> _Collected data_

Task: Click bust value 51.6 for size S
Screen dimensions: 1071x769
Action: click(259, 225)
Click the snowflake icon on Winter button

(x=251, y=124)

> _WORK REQUIRED_
Reproduce the records above in full, without altering a single character.

> _SOLUTION BELOW_
Task: Click bust value 51.6 for size S
Screen dimensions: 1071x769
Action: click(259, 225)
Click the snowflake icon on Winter button

(x=251, y=124)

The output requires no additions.